Pranay and Ankit here. We’re founders of SigNoz ( https://signoz.io ), an open source observability platform. We are building an open-core alternative to DataDog for companies that are security and privacy conscious, and are concerned about huge bills they need to pay to SaaS observability vendors.
Observability means being able to monitor your application components - from mobile and web front-ends to infrastructure, and being able to ask questions about their states. Things like latency, error rates, RPS, etc. Better observability helps developers find the cause of issues in their deployed software and solve them quickly.
Ankit was leading an engineering team, where we became aware of the importance of observability in a microservices system where each service depended on the health of multiple other services. And we saw that this problem was getting more and more important, esp. in today’s world of distributed systems.
The journey of SigNoz started with our own pain point. I was working in a startup in India. We didn’t use application monitoring (APM) tools like DataDog/NewRelic as it was very costly, though we badly needed it. We had many customers complaining about broken APIs or a payment not processing - and we had to get into war room mode to solve it. Having a good observability system would have allowed us to solve these issues much more quickly.
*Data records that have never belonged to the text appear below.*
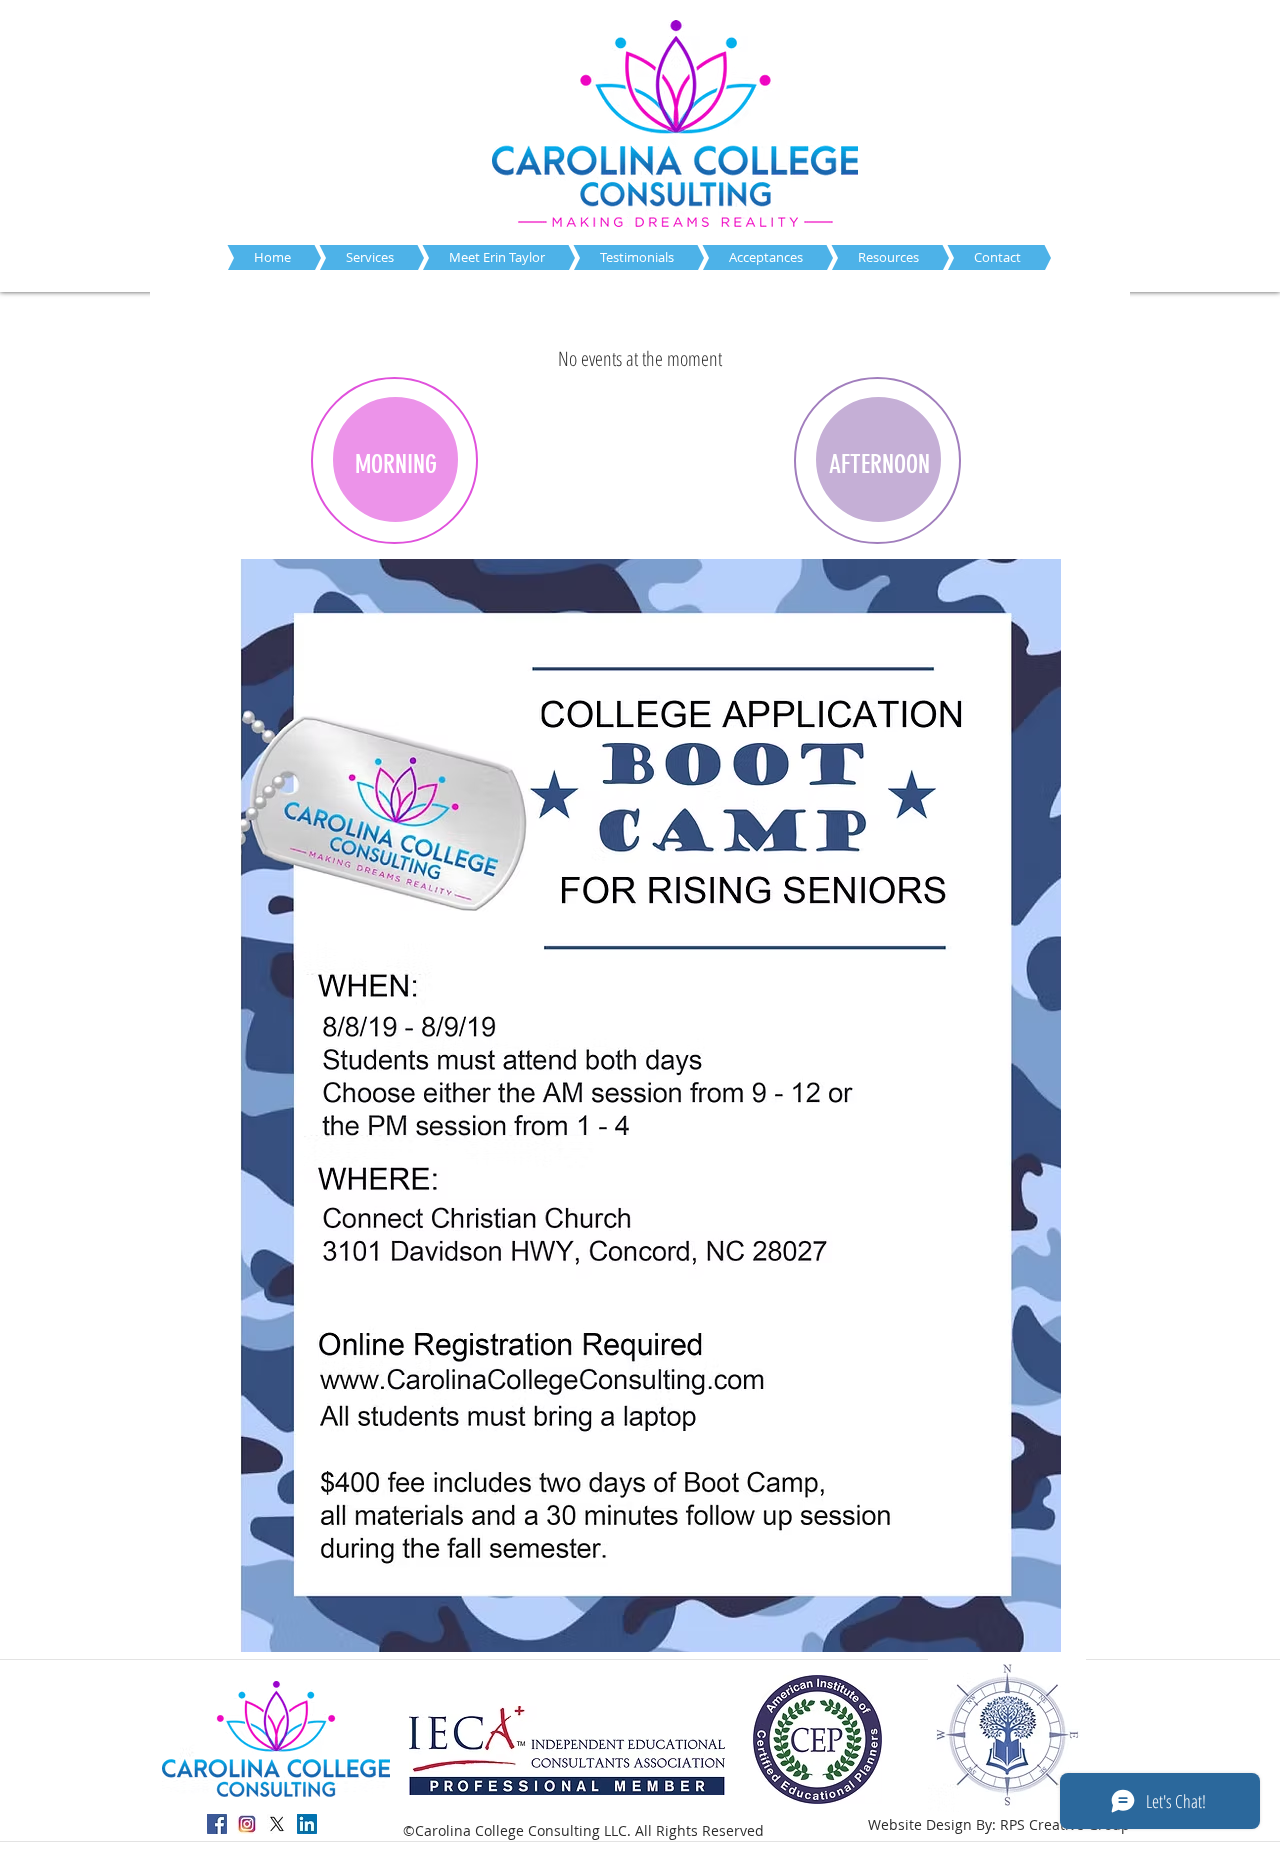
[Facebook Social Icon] (217, 1824)
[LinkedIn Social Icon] (307, 1824)
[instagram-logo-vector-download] (247, 1824)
Not having any solution which met our needs, we set out to do something about this.
In our initial exploration, we tried setting up RED (Rate, Error and Duration) and infra metrics using Prometheus. But we soon realized that metrics can only give you an aggregate overview of systems. You need to debug why these metrics went haywire. This led us to explore Jaeger, an open source distributed tracing system.
Key issues with Jaeger were that there was no concept of metrics in Jaegers, and datastores supported by Jaeger lacked aggregation capabilities. For example, if you had tags of “customer_type: premium” for your premium customers, you couldn’t find p99 latency experienced by them through Jaeger.
We found that though there are many backend products - an open source product with UI custom-built for observability, which integrates metrics & traces, was missing.
Also, some folks we talked to expressed concern about sending data outside of boundaries - and we felt that with increasing privacy regulations, this would become more critical. We thought there was scope for an open source solution that addresses these points.
We think that currently there is a huge gap between the state of SaaS APM products and OSS products. There is a scope for open core products which is open source but also supports enterprise scale and comes with support and advanced features.
Some of our key features - (1) Seamless UI to track metrics and traces (2) Ability to get metrics for business-relevant queries, e.g. latency faced by premium customers (3) Aggregates on filtered traces, etc.
We plan to focus next on building native alert managers, support for custom metrics and then logs ( waiting for open telemetry logs to mature more in this). More details about our roadmap here ( https://signoz.io/docs/roadmap )
We are based on Golang & React. The design of SigNoz is inspired by streaming data architecture. Data is ingested to Kafka and relevant info & meta-data is extracted by stream processing. Any number of processors can be built as per business needs. Processed data is ingested to real-time analytics datastore, Apache Druid, which powers aggregates on slicing and dicing of high dimensional data. In the initial benchmarks we did for self-hosting SigNoz, we found that it would be 10x more cost-effective than SaaS vendors ( https://signoz.io/blog/signoz-benchmarks/ )
We’ve launched this repo under MIT license so any developer can use the tool. The goal is to not charge individual developers & small teams. We eventually plan on making a licensed version where we charge for features that large companies care about like advanced security, single sign-on, advanced integrations and support.